The concept of organizing one was new to McHenry. The first year, the race capped registration at 500 participants because of the affected neighborhoods along the route. Seven hundred people showed up anyway.

“It just makes you feel so good — everybody's there, remembering Jamie,” McHenry said. “Jamie had his lacrosse brothers, whom he loved and adored, and those families rallied around us. That’s what helped me.”

The Rocket Shot 5K continues today. The foundation also supports Team 8, a club team named for the uniform number Jamie once wore — a number no player on the team takes. Youth players from 14 schools in Georgia, Florida and Tennessee participate in numerous tournaments locally and out of state.

“It’s been a great program, and it’s allowed us to meet so many families,” McHenry said. “It’s been cathartic for our family.”

Also cathartic? Taking part in writing her part of a new book about grief, co-authored with 13 other bereaved mothers. “The Warrior Moms,” they call themselves. They met in a support group in North Atlanta.

“We realized, ‘We can help other people,’” McHenry said. “This has become my life ministry to help other bereaved parents — not that I ever wanted to, because the price I had to pay was excruciating. Nobody gets it like we do. I’m sorry, but even [psychiatrists], unless you’ve lost a child, you will never understand what it’s like to go through this. That was my mission and is the mission of many other women.”

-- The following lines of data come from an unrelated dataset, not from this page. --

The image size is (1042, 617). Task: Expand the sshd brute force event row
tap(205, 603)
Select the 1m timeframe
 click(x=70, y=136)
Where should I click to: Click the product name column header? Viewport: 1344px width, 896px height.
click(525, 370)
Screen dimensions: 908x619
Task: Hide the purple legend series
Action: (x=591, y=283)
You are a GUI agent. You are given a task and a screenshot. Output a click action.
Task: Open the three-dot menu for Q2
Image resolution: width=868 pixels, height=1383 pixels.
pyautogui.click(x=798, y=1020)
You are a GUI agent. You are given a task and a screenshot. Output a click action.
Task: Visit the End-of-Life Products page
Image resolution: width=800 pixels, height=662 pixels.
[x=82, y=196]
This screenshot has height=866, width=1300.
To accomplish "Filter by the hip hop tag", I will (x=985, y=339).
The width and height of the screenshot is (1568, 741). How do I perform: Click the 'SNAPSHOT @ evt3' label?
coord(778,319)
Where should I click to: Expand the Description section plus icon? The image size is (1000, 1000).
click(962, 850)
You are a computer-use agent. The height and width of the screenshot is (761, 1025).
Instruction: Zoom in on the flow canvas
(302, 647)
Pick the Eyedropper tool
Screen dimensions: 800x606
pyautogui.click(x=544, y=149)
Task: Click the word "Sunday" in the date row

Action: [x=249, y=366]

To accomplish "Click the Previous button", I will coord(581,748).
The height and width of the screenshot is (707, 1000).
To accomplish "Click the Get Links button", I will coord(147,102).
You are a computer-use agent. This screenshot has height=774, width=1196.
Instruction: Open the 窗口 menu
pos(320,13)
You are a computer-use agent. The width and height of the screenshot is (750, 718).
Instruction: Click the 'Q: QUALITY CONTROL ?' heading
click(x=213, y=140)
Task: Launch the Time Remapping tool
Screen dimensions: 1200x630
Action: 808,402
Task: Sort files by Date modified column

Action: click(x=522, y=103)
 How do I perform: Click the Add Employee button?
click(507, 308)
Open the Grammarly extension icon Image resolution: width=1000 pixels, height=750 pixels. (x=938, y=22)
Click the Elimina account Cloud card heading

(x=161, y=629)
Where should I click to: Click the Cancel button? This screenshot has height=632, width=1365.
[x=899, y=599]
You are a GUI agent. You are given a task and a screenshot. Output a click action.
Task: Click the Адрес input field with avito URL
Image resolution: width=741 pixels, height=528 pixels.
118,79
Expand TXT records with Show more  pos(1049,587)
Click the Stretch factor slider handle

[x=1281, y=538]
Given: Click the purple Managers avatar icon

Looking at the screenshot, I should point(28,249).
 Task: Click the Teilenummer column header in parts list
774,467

If Jamie were here, what would he make of all of this? Kids can become famously bashful about their parents, especially during the tween and teen years, as they naturally start to pull away and assert their independence. Christine thinks her son would give her the ‘W’ on this one, though.

“I can totally see him being like, ‘That's so cool. That team is for me,’” she said, deepening her voice as she attempted the best impersonation of her son. It’s a goofy moment amid an emotionally charged conversation. Time is one of the funniest things of all, though.

“It's weird, you know, because, of course, he'll always be 13, right?” McHenry said.

And there’s no getting around the tragedy of that – or the good that managed to come of it because of a grieving mother’s resilience and lacrosse community’s rally cry.

“It sucks to be in these shoes, but I know we’re making him proud,” McHenry said. “I learned from my own brother’s death that you have to live your life the best you can, regardless of this tremendous weight you carry.”

Because time is funny, tricky and all we have. It’s the essence of the foundation’s rally cry to “Live for Jamie.”

“Live for Jamie means to live unbounded and to the fullest,” McHenry said. “And keep Jamie close to your heart. I hope the interest in his story never dies because that is what keeps us going. Whether it’s Team 8, the Rocket Shot 5K or the scholarships we give out, I want those to continue. As long as we’re alive, he’ll stay alive.”